- **WHAT THE EXERCISE ASKS**:
Write out again the lines from the line with "Image resolution: width=850" up to and including the line with "the Contacts breadcrumb", exactly as they stand below, and skip any picture.

- **STORED DATA**:
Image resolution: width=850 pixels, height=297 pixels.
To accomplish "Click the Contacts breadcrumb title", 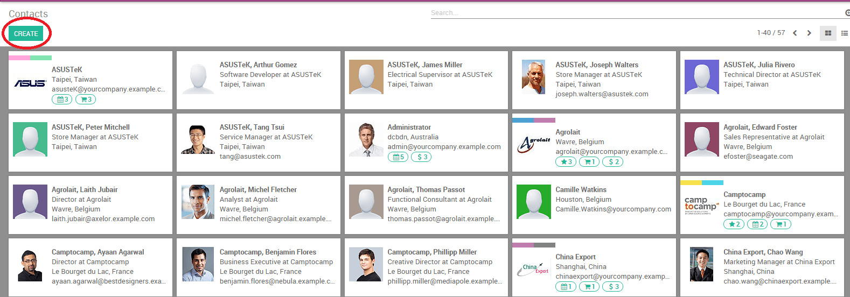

--

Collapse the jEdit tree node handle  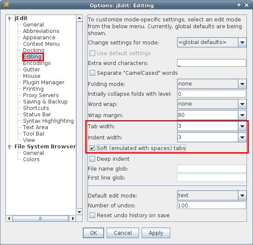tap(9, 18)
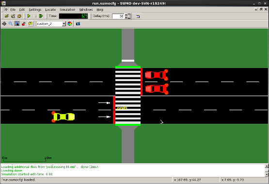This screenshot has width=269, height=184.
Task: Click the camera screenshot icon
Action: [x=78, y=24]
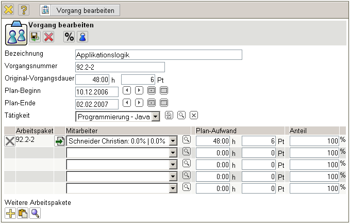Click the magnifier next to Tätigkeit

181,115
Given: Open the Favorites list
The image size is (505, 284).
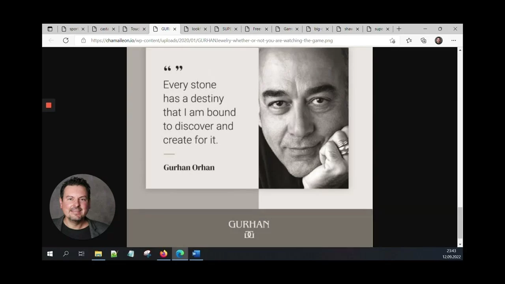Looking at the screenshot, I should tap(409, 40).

- **REPLY TO THE EXERCISE**:
Image resolution: width=850 pixels, height=297 pixels.
To accomplish "Click the Contacts breadcrumb title", 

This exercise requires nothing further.